= Katha mitho sarangiko =

Katha Mitho Sarangiko (Sweet Tales of Sarangi, Nepali: कथा मीठो सारंगीको) is a weekly Nepali radio drama produced by BBC Media Action, the charity wing of the BBC. It was first broadcast in February 2008. It is improvised and, apart from the linking narration, is recorded entirely on location, mainly in rural communities in Nepal. The sarangi, mentioned in the title, is a traditional Nepali stringed instrument, played with a bow. The narrator of the drama is a sarangi player from the Gandharba caste of traditional, itinerant musicians. The drama comprises a series of tales that the narrator, Prakash Gandharba, tells as he goes about his travels.
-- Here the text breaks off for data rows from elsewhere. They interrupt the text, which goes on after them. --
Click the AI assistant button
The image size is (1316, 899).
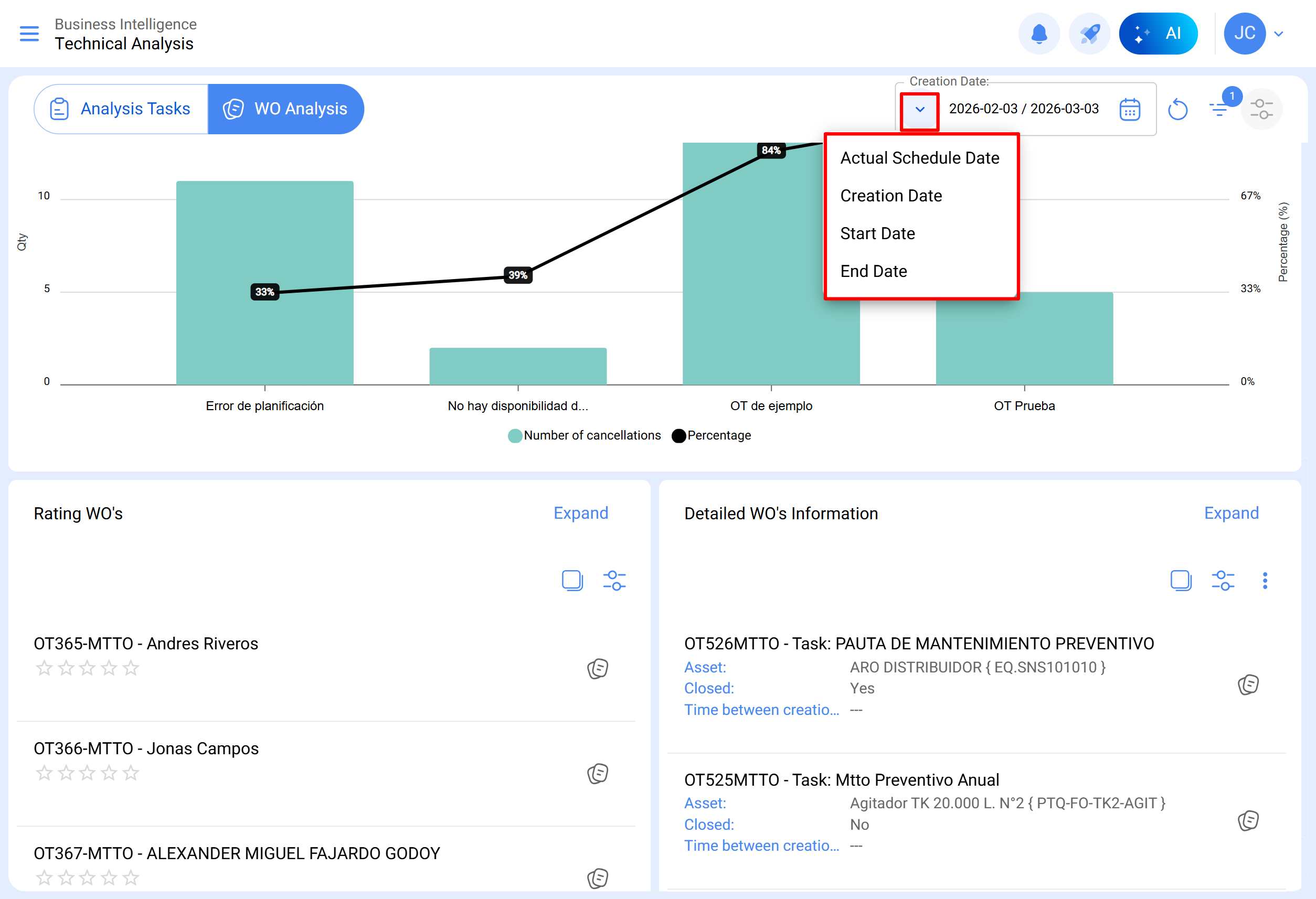1158,34
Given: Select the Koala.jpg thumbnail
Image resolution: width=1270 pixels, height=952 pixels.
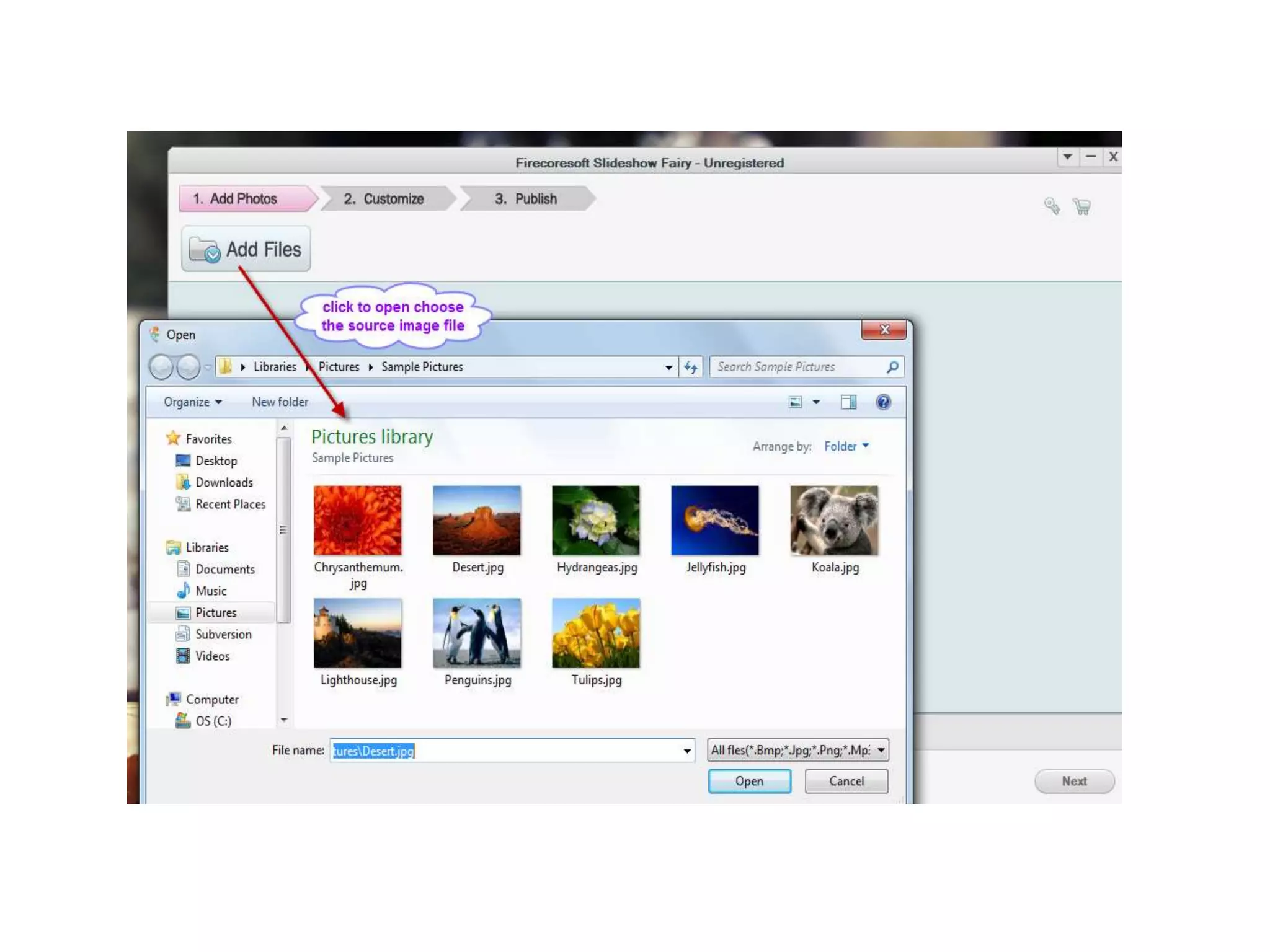Looking at the screenshot, I should [x=834, y=521].
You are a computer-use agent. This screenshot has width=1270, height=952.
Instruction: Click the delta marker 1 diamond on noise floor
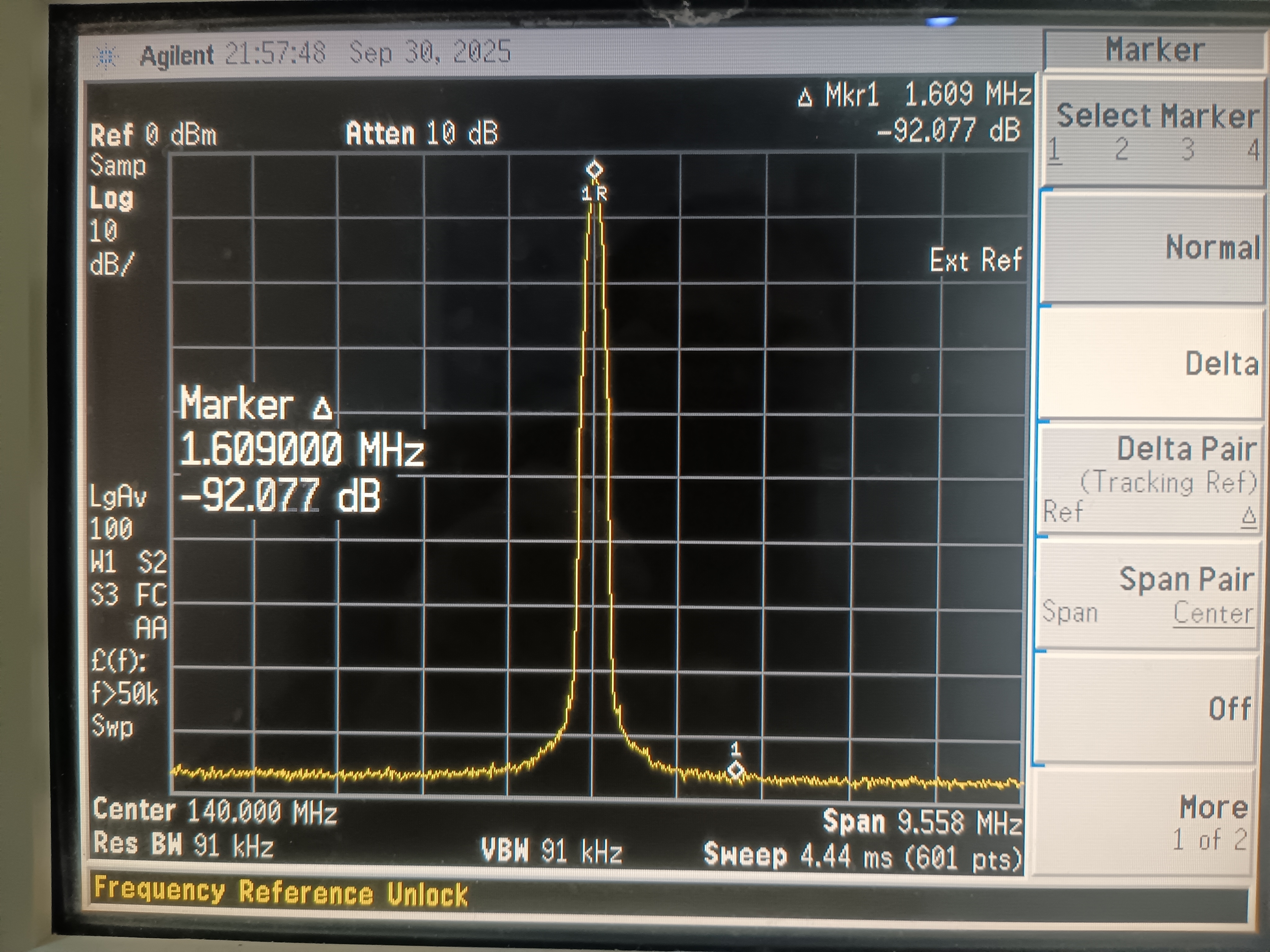[x=736, y=769]
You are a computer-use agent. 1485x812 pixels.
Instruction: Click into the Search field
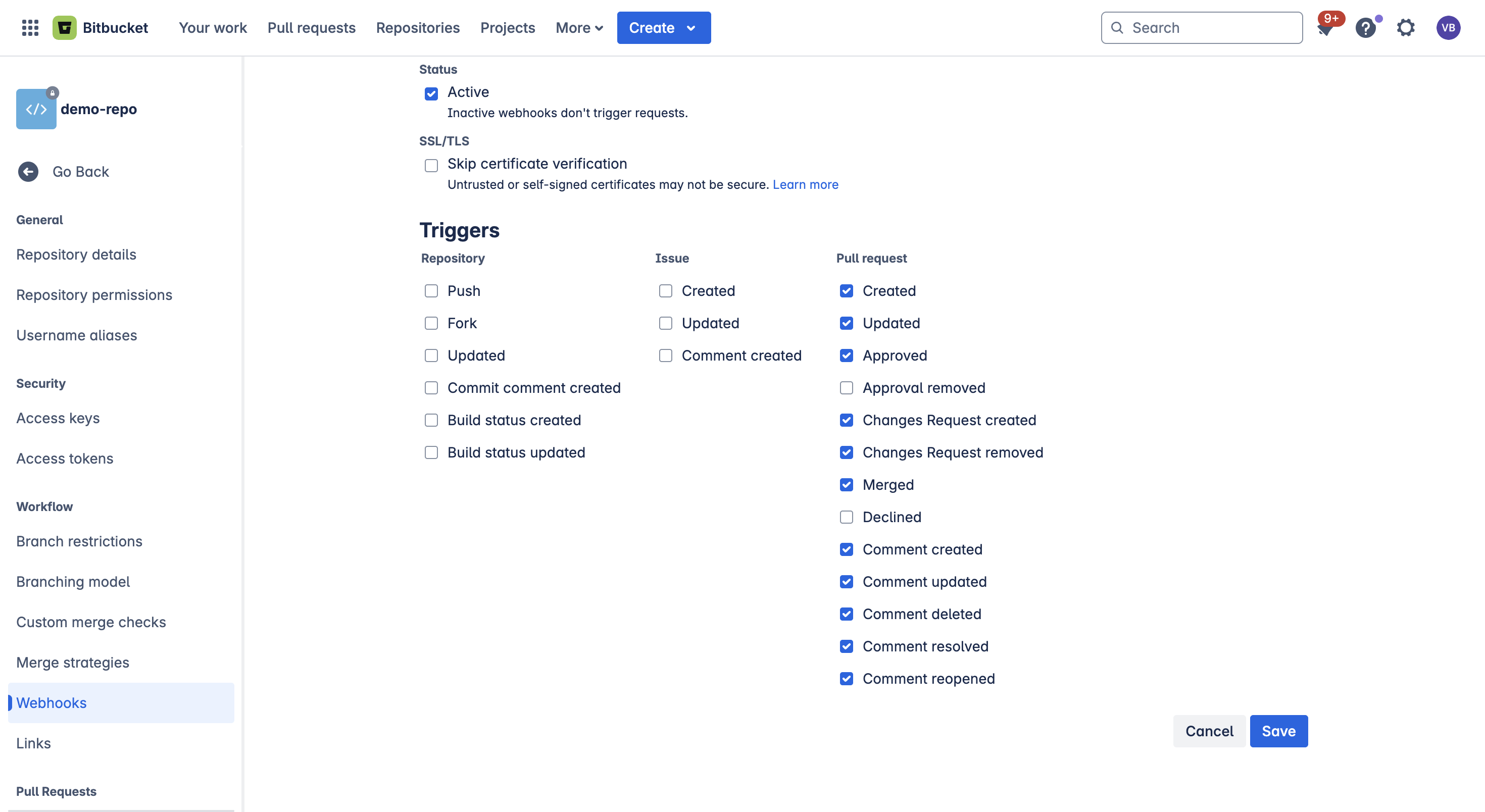point(1211,28)
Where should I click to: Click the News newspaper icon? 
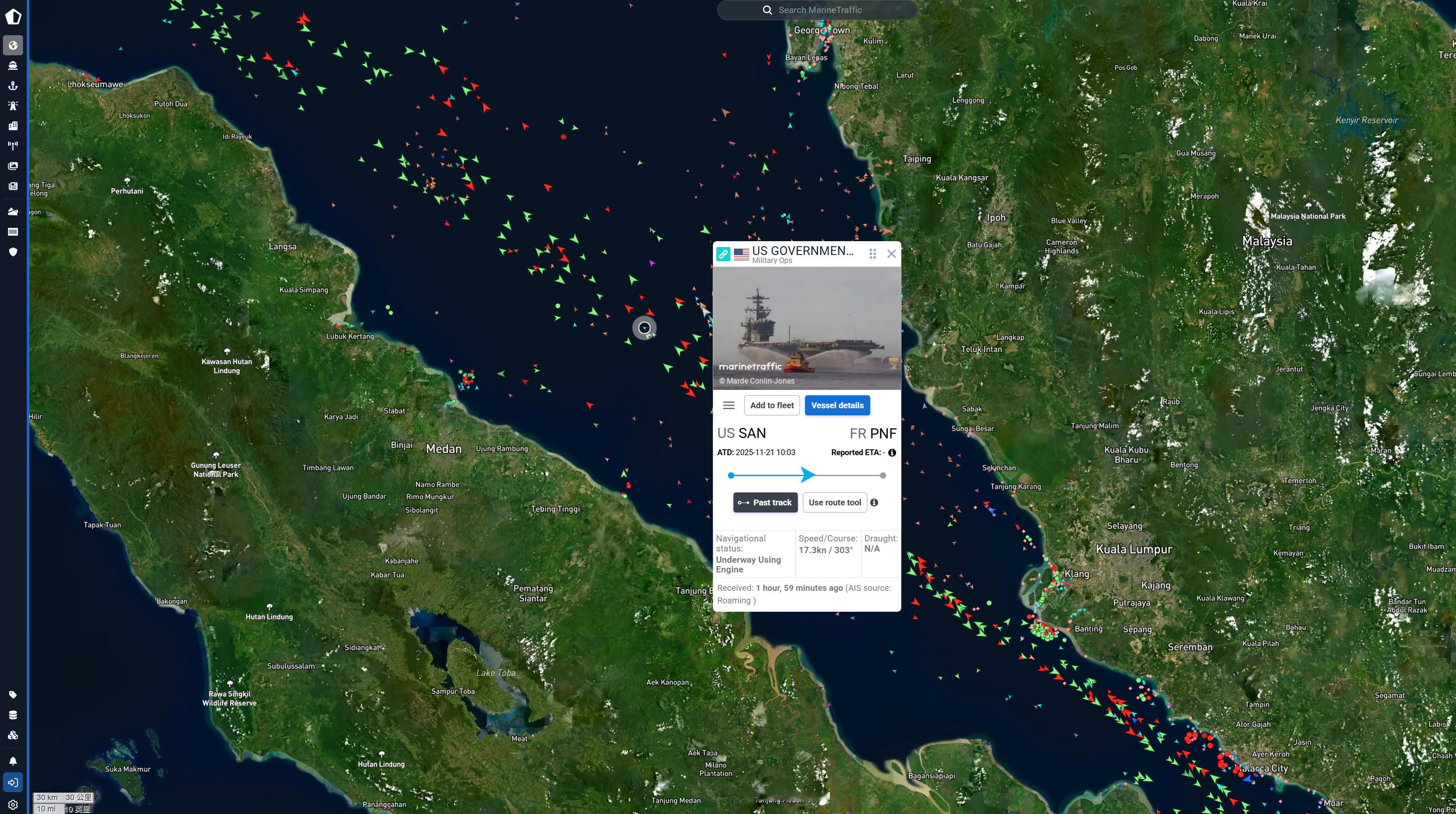(13, 186)
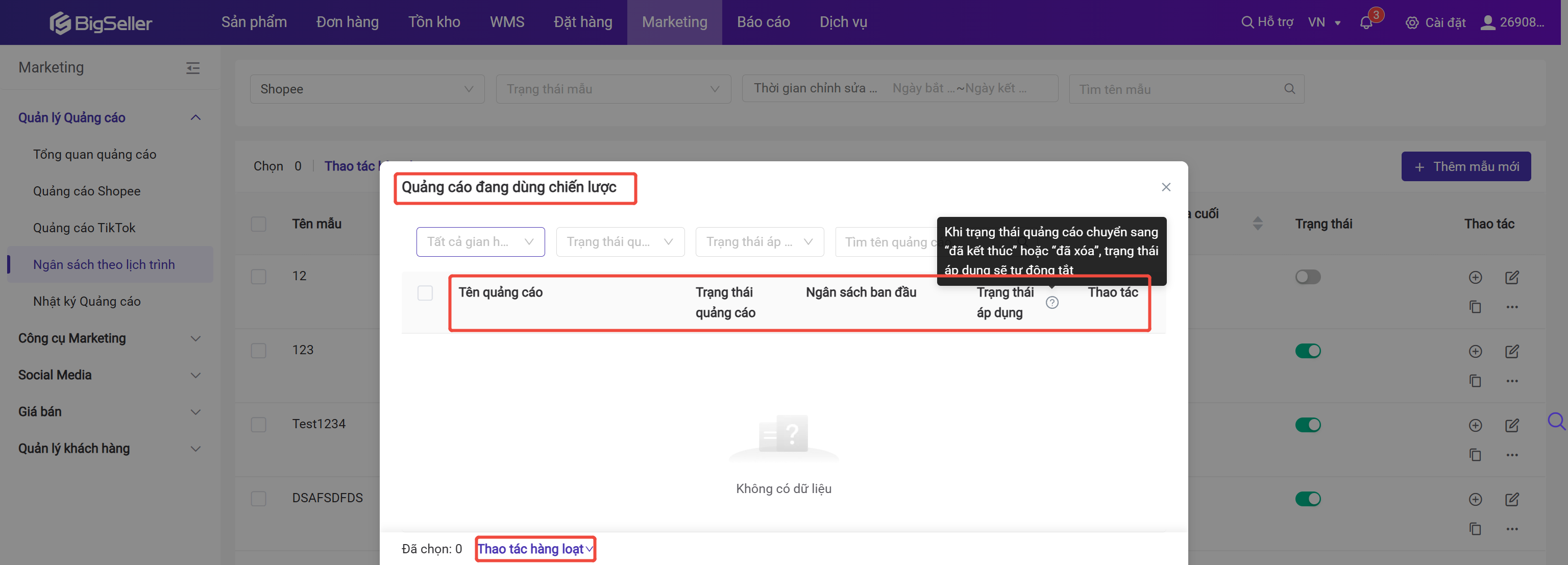
Task: Open the Trạng thái quảng cáo filter dropdown
Action: [x=620, y=242]
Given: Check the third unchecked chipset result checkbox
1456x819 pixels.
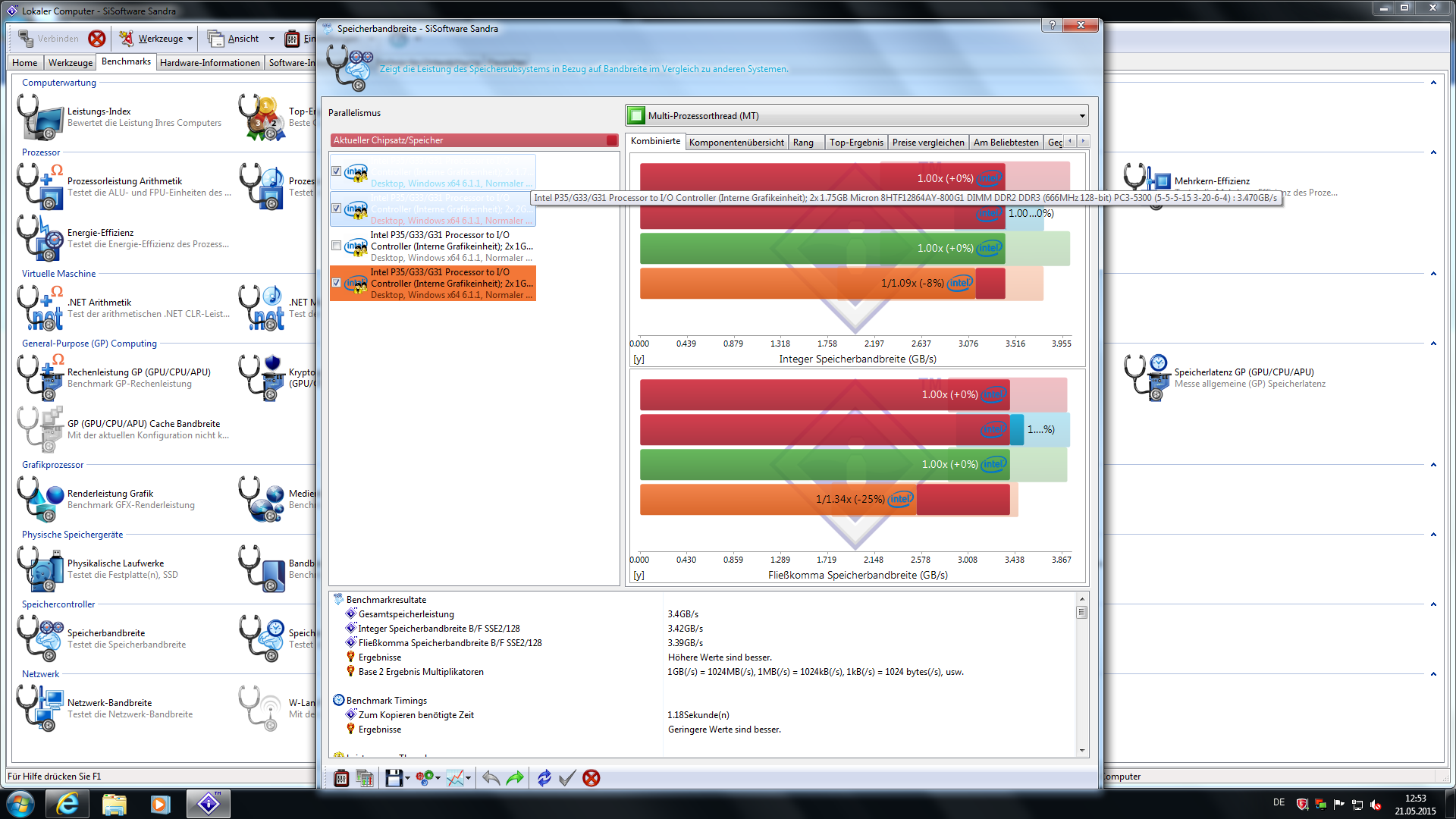Looking at the screenshot, I should click(336, 246).
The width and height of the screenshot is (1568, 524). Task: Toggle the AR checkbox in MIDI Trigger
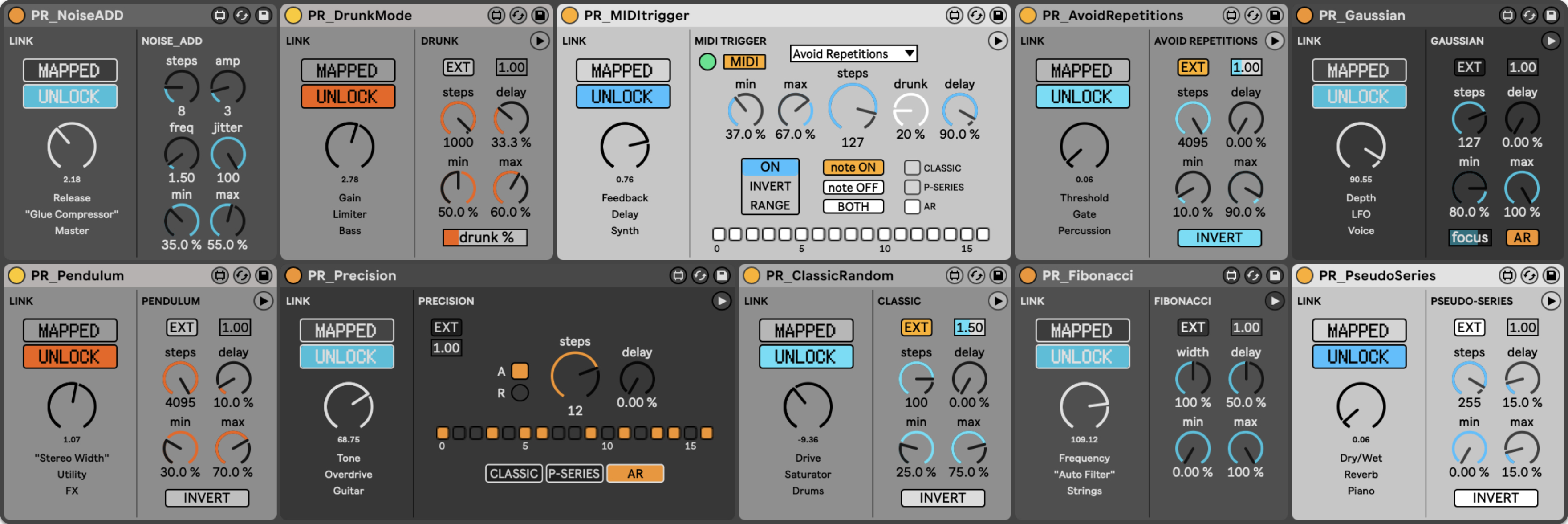coord(911,207)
The cast varies according to the story being told; if the story is set in a rural community the majority of the roles are played by people from the community who have never acted before. The cast of story lines set in Kathmandu is predominantly made up of professional actors. The drama is rich in sound and music. It has been funded by a three different donors: UNDP, DFID and UNFPA.

Up to May 2012 Katha Mitho Sarangiko broadcast 150 episodes on the theme of gender based violence. It basically considered the changing relationship between men and women in the contemporary Nepal. Since, June 2012 KMS has started producing dramas on the theme of Good Governance.